━━━━━ Text section

Markian Prokopovych. Habsburg Lemberg: Architecture, Public Space and Politics in the Galician Capital, 1772-1914. West Lafayette: Purdue University Press, 2008. 357 S. $49.95 (paper), ISBN 978-1-55753-510-8.
Reviewed by Samuel D. Albert (Fashion Institute of Technology, New York)
Published on HABSBURG (February, 2010)
Commissioned by Jonathan Kwan (University of Nottingham)
At the Edges of Empire
Despite the death of Emperor Franz Josef I and the renunciation of Emperor Karl, the Habsburg monarchy, at least in the Western historian’s consciousness, continues to grow. Through the 1980s, attention centered on Vienna, as presented in the works of Carl Schorske and large shows in New York and Paris, among others; the 1990s and the profound changes it witnessed shifted focus to areas such as Bohemia, Slovakia, and Hungary. A spate of translated publications, such as those of Peter Hanak and others, opened the histories of those areas to an audience lacking the requisite language skills to work with original sources. In this most recent decade, the further limits of the Austro-Hungarian lands--marginalized even until today--have become the focus of numerous studies. Thus we should warmly welcome one of the latest additions to this new opening of the Austrian east, Habsburg Lemberg. Architecture, Public Space, and Politics in the Galician Capital, 1772-1914 by Markian Prokopovych.
The book is divided into four chapters and proposes itself as a consideration of the relationship among architecture styles, urban greenery, nationalism, and imperialism in the polyglot city of Lviv/Lwiw/Lemberg. Each of the four chapters deals with a single aspect of this relationship, as clearly presented from the start in the chapter headings.
The first chapter, “Architecture, Public Space, and Politics Revisited,” sets the stage for the rest of the book. Within are discussed the basic questions of the city’s relationship to the Austrian government (and to Austrian governance), the ideals (and problems) nationalism poses within that relationship, and how these nationalist ideals express themselves in the physical fabric of the city: the municipal and public structures, the streetscape, and urban parks. The following three chapters further develop those ideas, focusing on specific aspects of those relationships. The second chapter, “Writing the City: Bureaucrats, Historians, Technicians and Nationals,” examines more closely the actual players on the municipal stage who created the cityscape in which the confrontation between nation and empire plays itself out. Chapter 3, “Making the City: Institutions, Parks, Monuments,” narrows its focus to the actual structures the players of chapter 2 designed, while the fourth and final chapter, “Using the City: Commemoration, Restorations, Exhibitions,” examines the ways the spaces highlighted in chapter 3 were used by the local populace and for what purposes. Each of the four chapters is subsequently divided into several smaller topics, usually three, but the unusually large chapter 2 is divided into seven.

━━━━━━━━━━
━━━━━ Extracted data

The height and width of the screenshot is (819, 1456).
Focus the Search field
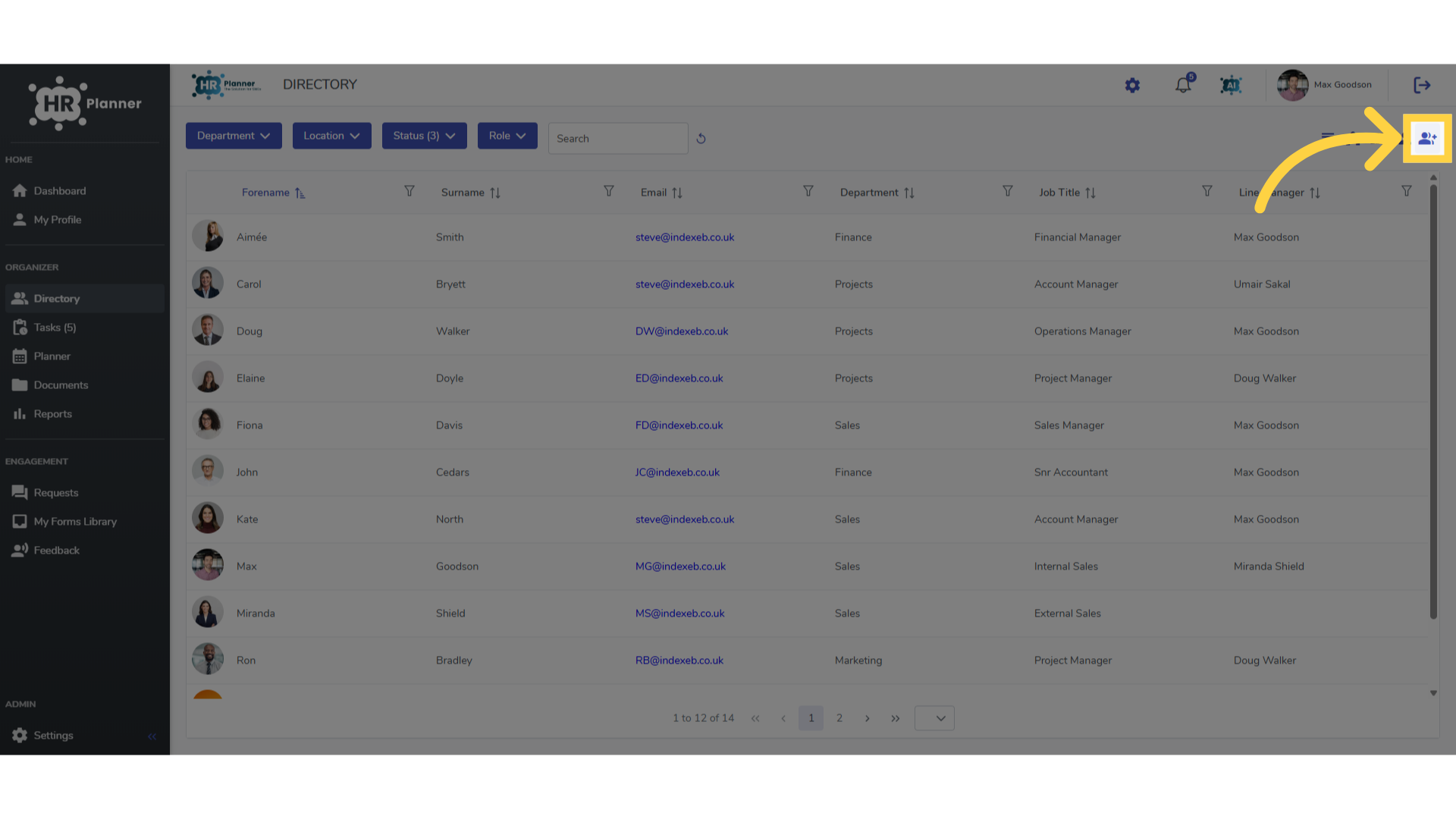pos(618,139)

━━━━━━━━━━
━━━━━ Extracted data

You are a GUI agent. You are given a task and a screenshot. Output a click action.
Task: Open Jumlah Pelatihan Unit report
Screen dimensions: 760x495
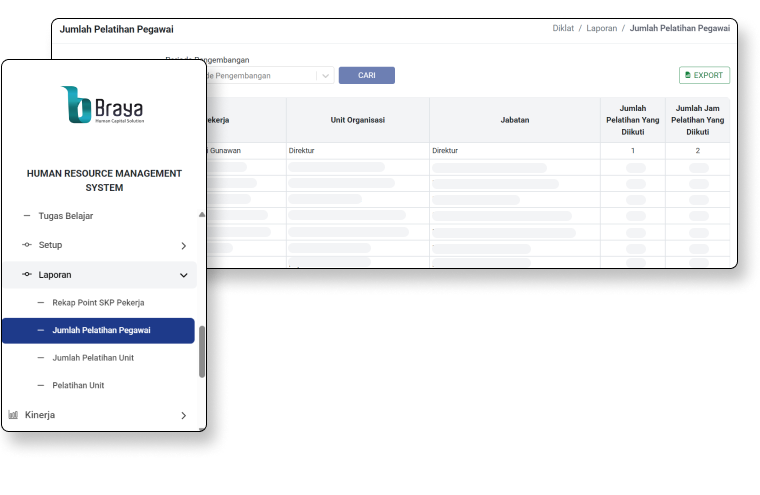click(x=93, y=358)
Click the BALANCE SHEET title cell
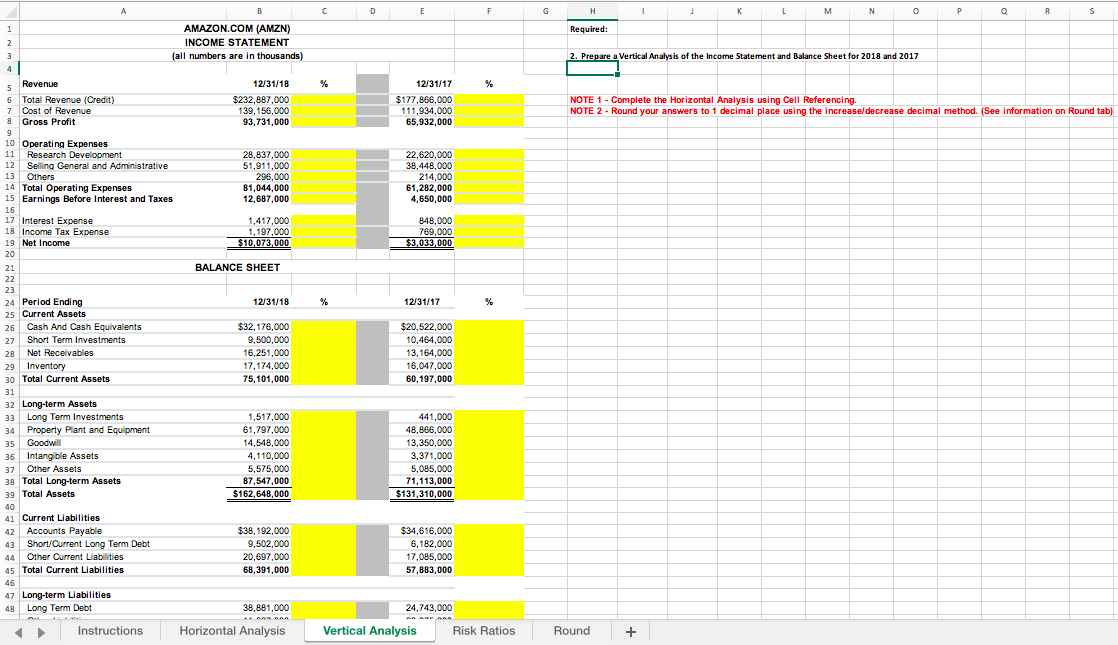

━━━━━━━━━━
━━━━━ Extracted data

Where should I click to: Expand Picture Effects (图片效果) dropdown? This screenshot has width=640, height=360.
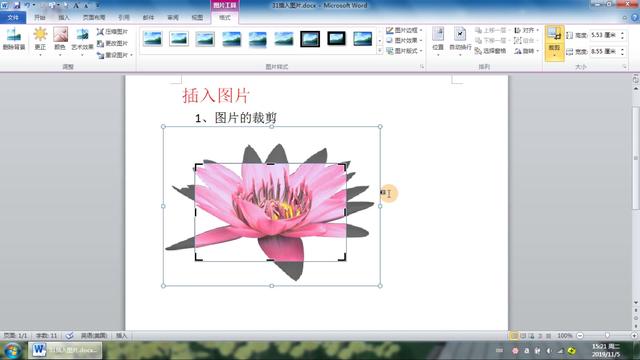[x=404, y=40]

━━━━━━━━━━

What to do.
1. Answer these questions using the book review above, marking each answer as its question is marked:
(a) Who commissioned the review?
(b) According to the review, where was attention centered through the 1980s?
(c) Into how many smaller topics is chapter 2 divided?
2. Decide whether each statement below agrees with the book review above. Answer yes or no for each, and quote the words of the review that decide it.
(a) The book is divided into five chapters.
(b) The review was published on HABSBURG in February 2010.
(c) The fourth chapter of the book is titled "Making the City: Institutions, Parks, Monuments."
3. List every chapter title of the book that the book review above names.

Results for each task.
1.
(a) Jonathan Kwan (University of Nottingham)
(b) Vienna
(c) Seven

2.
(a) No: "The book is divided into four chapters"
(b) Yes: "Published on HABSBURG (February, 2010)"
(c) No: "the fourth and final chapter, “Using the City: Commemoration, Restorations, Exhibitions,”"

3.
1. "Architecture, Public Space, and Politics Revisited"
2. "Writing the City: Bureaucrats, Historians, Technicians and Nationals"
3. "Making the City: Institutions, Parks, Monuments"
4. "Using the City: Commemoration, Restorations, Exhibitions"